> Required tasks:
• A. In the essay about critics changing their minds, why did Pauline Kael see each film only once? Answer in one to three sentences.
• B. Reproduce the stretch of the essay about critics changing their minds from "Replaying sequences of" through "see it fully.".
• C. In the essay about critics changing their minds, turn the paragraph beginning "Changing your mind about a movie if you're a civilian" into a short list that keeps its main facts.

> Excerpt provided:
++++++

Can Critics Change Their Mind?

Published by the Director’s Guild of America

Once upon a time there was a young movie geek who thought that a film was a coefficient in the algebra of a motion picture experience, as unchanging as a Rodin bronze. And then the geek, who had enormously enjoyed the film Gigi when she was five and had imagined that Maurice Chevalier sang “Thank Heaven for Little Girls” expressly to her, was driving down the Pacific Coast Highway on her way to college, her AM radio blaring. As the intro to “Thank Heaven” swelled (in the ’70s oldies radio meant show tunes and not Led Zeppelin), said geek fondly recalled the 1958 Vincente Minnelli movie starring the gosling-like Leslie Caron, who at film’s end swans around the Bois de Boulogne.

Replaying sequences of the film in her mind, she nearly drove off the road when it dawned on her that the wholesome coming-of-age story she so tenderly remembered as an ugly duckling tale was about the education of a courtesan who defies family tradition by holding out for marriage.

As you’ve correctly guessed, I’m that geek. And this “Gigi Whiz!” moment was the first time I struggled with the question: do movies change, or do we? My initial thought was that I had taken in Gigi’s deeper meaning at age five and suppressed it until I could process its implications. The movie hadn’t changed, really. It was merely a case of my having matured and being able to see it fully.

Or so I believed until the experience repeated itself more than I care to count. Sometimes it’s the movie that seems to change. Sometimes it’s the cultural context. And sometimes it’s my opinion.

Changing your mind about a movie if you’re a civilian is victimless. Changing your mind as a professional critic has ramifications. As a point of pride, Pauline Kael saw films only once. She believed her immediate response was most honest. For Manny Farber, viewing, and re-viewing, movies enabled him to experience them from multiple perspectives, to compensate for variables of cultural and intellectual change. I recall that when Joe Morgenstern retracted his initial negative Newsweek review of Bonnie and Clyde after taking a second look, he was pilloried by some as a flip-flopper. Then, as now, I thought him brave to admit his critical opinion wasn’t infallible. God knows, my first impressions haven’t always stood the test of time.

++++++

> Listing:
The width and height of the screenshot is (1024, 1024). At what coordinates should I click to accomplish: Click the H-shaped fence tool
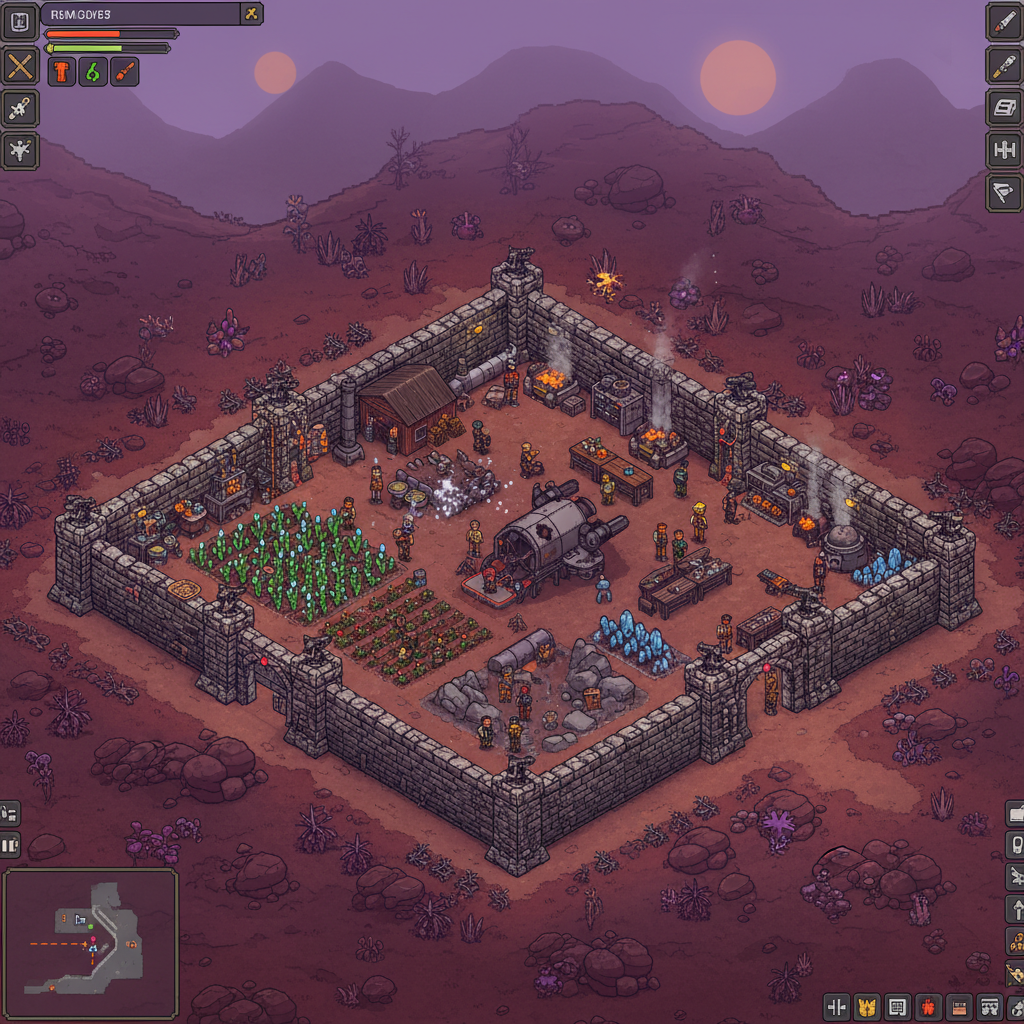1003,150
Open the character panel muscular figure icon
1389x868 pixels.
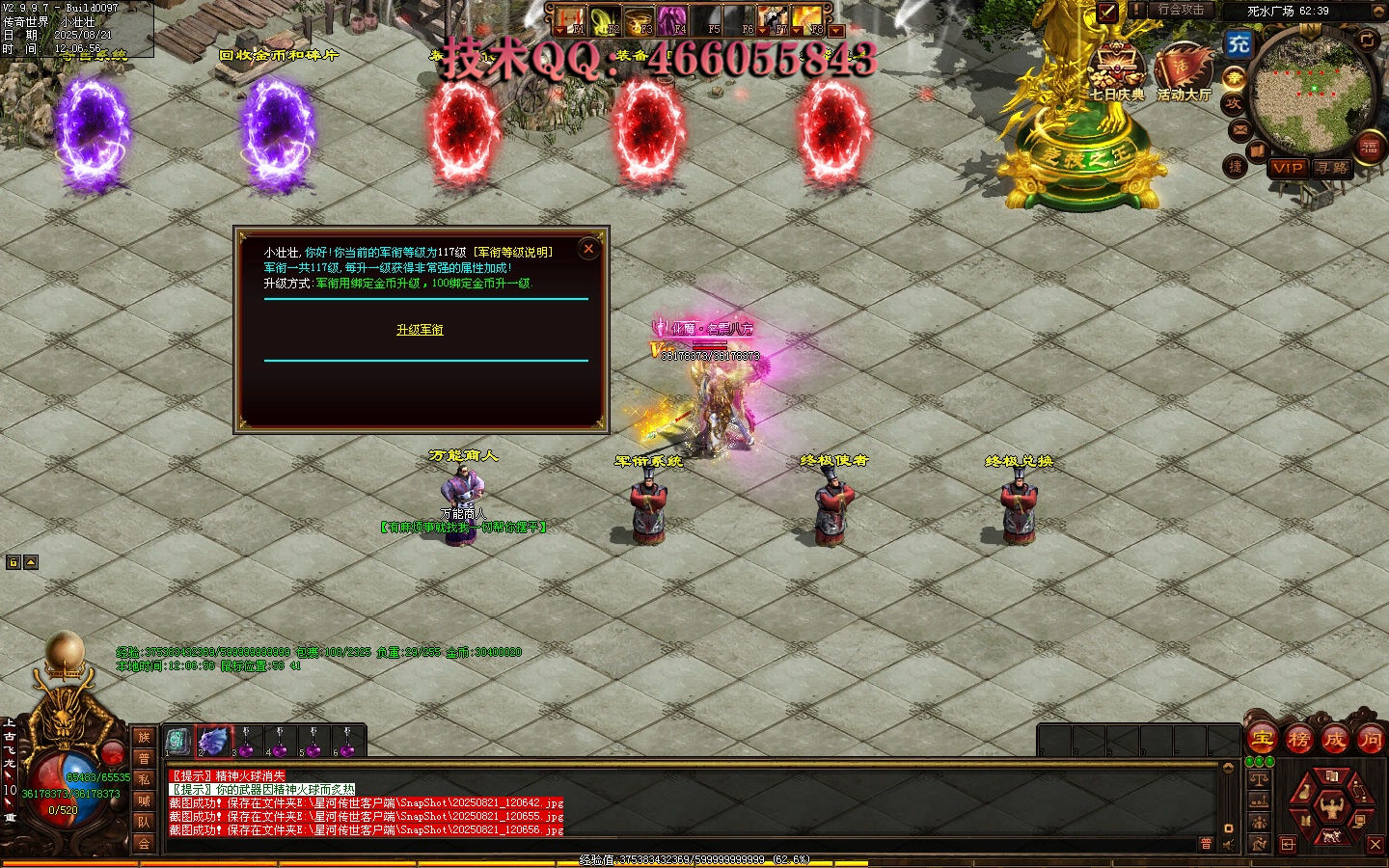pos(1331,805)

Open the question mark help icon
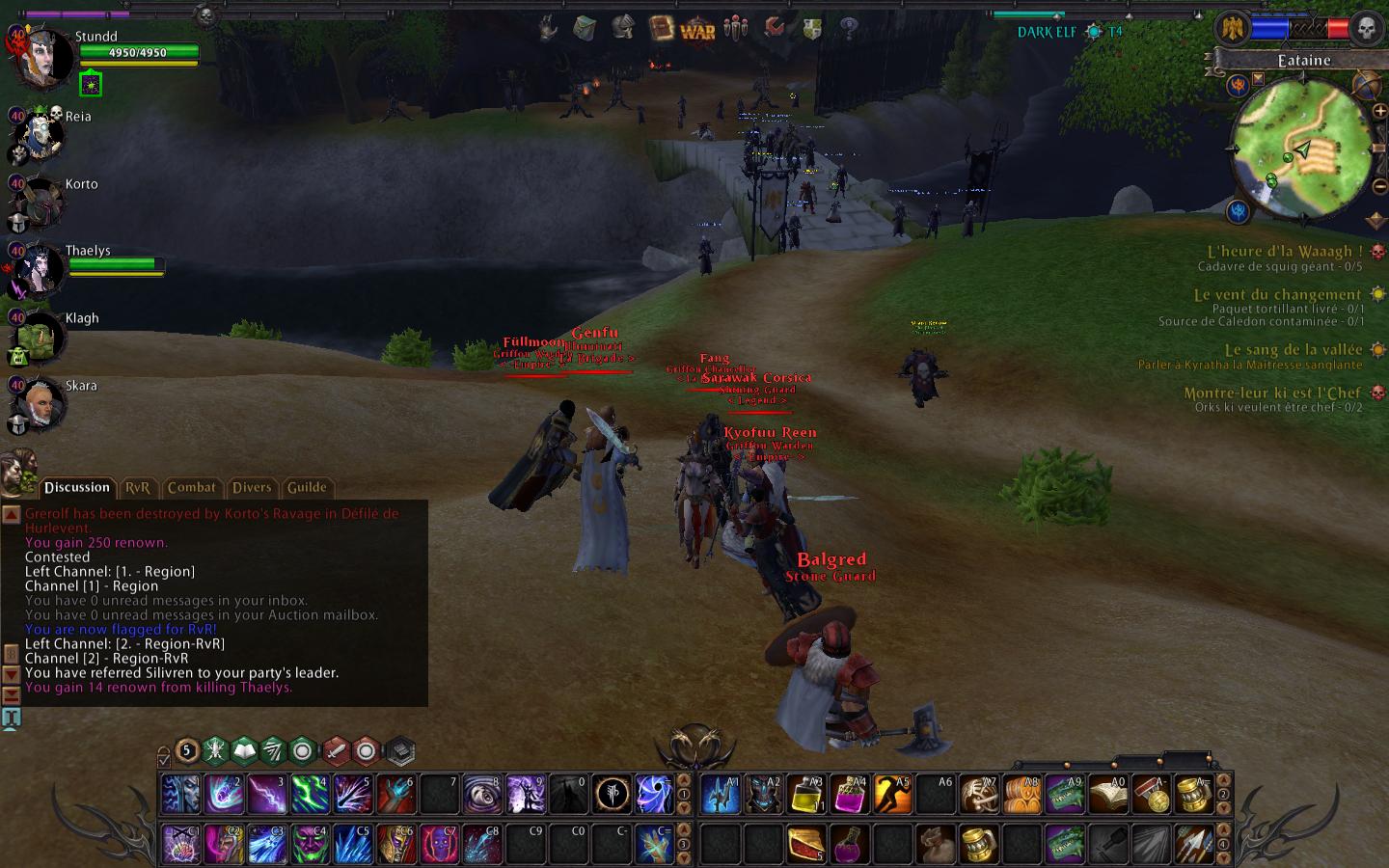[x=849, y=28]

++++++

> Exercise results:
• A. Pauline Kael saw films only once because she believed her immediate response was the most honest. She treated this as a point of pride.

• B.
Replaying sequences of the film in her mind, she nearly drove off the road when it dawned on her that the wholesome coming-of-age story she so tenderly remembered as an ugly duckling tale was about the education of a courtesan who defies family tradition by holding out for marriage.

As you’ve correctly guessed, I’m that geek. And this “Gigi Whiz!” moment was the first time I struggled with the question: do movies change, or do we? My initial thought was that I had taken in Gigi’s deeper meaning at age five and suppressed it until I could process its implications. The movie hadn’t changed, really. It was merely a case of my having matured and being able to see it fully.

• C.
- A moviegoer who changes their mind about a movie harms no one, but a professional critic who does so faces consequences.
- Pauline Kael proudly saw films only once because she believed her immediate response was the most honest.
- Manny Farber viewed and re-viewed movies to experience them from multiple perspectives and to account for cultural and intellectual change.
- Joe Morgenstern retracted his negative Newsweek review of Bonnie and Clyde after a second viewing, and some attacked him as a flip-flopper.
- The author considered him brave for admitting his opinion wasn't infallible and says her own first impressions haven't always held up.